Redemption in muralism

A muralist brings awareness to mass incarceration.

Eric Okdeh helped create murals with inmates who participated in Mural Arts’ Restorative Justice Program. | JENNY KERRIGAN TTN
Eric Okdeh helped create murals with inmates who participated in Mural Arts’ Restorative Justice Program. | JENNY KERRIGAN TTN

Eric Okdeh teaches art classes to about 15-20 students with the Mural Arts Program. The Philadelphia-based muralist, however, isn’t just teaching his pupils about muralism.

His class, part of Mural Arts’ Restorative Justice Program, teaches mural art-making to inmates from Pennsylvania’s Graterford Prison.

“These guys have the ability to give back,” said Okdeh, a Tyler School of Art graduate. “I’m going into a prison and I’m meeting guys who found out they were artists in prison.”

On Jan. 29, a new exhibit titled “Beyond The Wall,” opened at the third floor of the Philadelphia Art Alliance. The white walls of the exhibit housed creations by a group of people not typically referred to as artists, but as inmates.

Okdeh said he works with the participants as “the conduit to create something great and be a part of something much larger.”

As the director of the program, Robyn Buseman said that after talking to inmates at Graterford, she developed the idea to use art as a way to raise awareness for mass incarceration.

Buseman said Mural Arts wanted to get people talking about why America has more people in prison than any other country in the world. Pennsylvania is one of the leading states in the number of incarcerated individuals.

“We talked to the men that are incarcerated [at Graterford], as well as the community,” Buseman said. “We talked to lawyers, judges, inmates, guards, police officers and people who just came out of jail [asking], ‘What’s going on in this country?’”

According to the National Institute of Corrections, the jail census reported in 2013 that  Pennsylvania’s average of incarcerated is 391 individuals per 100,000 people. The national average is 395 incarcerated persons.

Amira Mohamed, one of the many subjects represented in the exhibit, served about seven years in prison for a crime she chose not to disclose.
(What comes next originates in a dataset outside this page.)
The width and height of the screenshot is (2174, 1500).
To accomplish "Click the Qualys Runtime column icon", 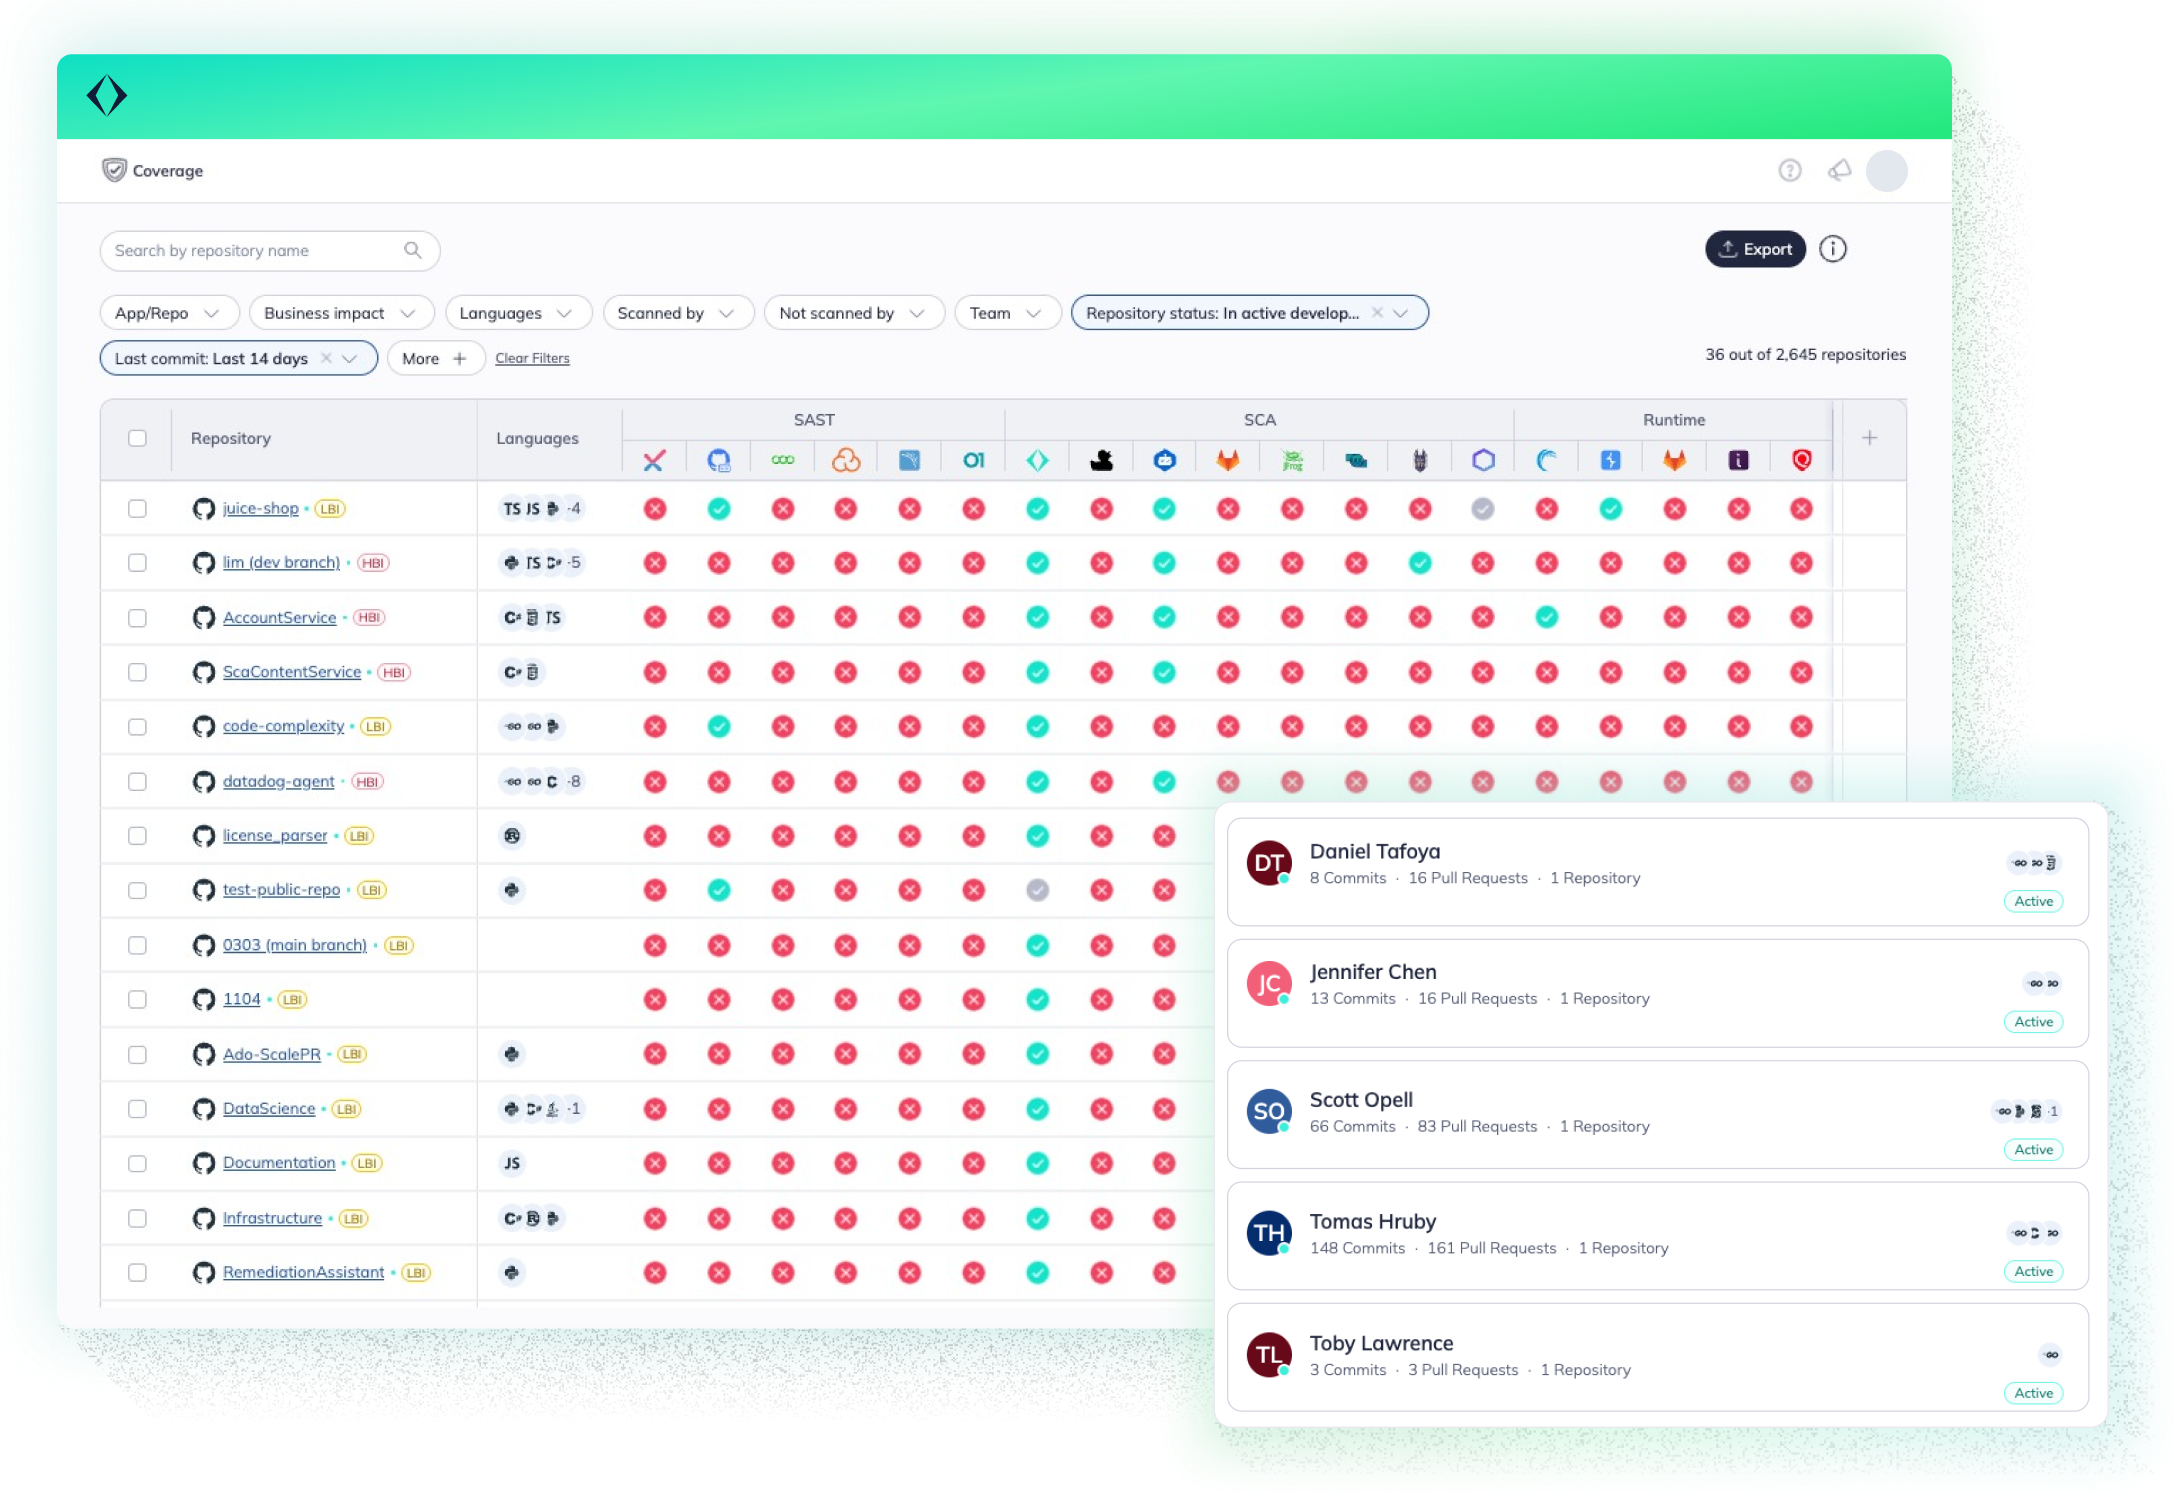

“I came home August of last year after serving a year for parole violation,” Mohamed said. “I checked my email from months ago where [Buseman] was mentioning this program. I reached out to her and asked if I had missed it and she said ‘No.’”

The piece she was represented in expresses that she realizes inmates know there is a “small margin of error” when they come home.

“We all reach 1,000 closed doors before that 1,001st door finally opens,” Mohamed said.

Temple alumna Abigail Henson and criminal justice professor Sharon Ostrow were among the 40-plus guests at the exhibit opening.

“When you realize that 95 percent of incarcerated individuals are returning from the community, the importance of empowerment, creative expression and self-awareness becomes paramount,” Henson said.

Ostrow said employers don’t want to hire employees if they have a criminal record, so The Guild, a paid apprenticeship program that teaches former inmates many forms of marketable skills like carpentry, dry walling and landscaping, will help them become marketable to earn a “decent and legal living.”

“The point of somebody serving their punishment in terms of sentencing philosophy is, they’re supposed to serve their punishment,” Ostrow said. “It’s supposed to be over when they’re done. But yet, we keep labeling them as ‘ex-cons,’ ‘ex-offenders.’ When do they get to be a human?”

Rita Okdeh, Eric Okdeh’s mother, said she tries to visit her son’s artwork every chance she gets – the work he is helping to produce isn’t something she is familiar with.

“I never had a prison experience,” Rita Okdeh said. “Once I got there, I immediately realized, everything you’ve known is not necessarily an accurate depiction of what goes on behind bars.”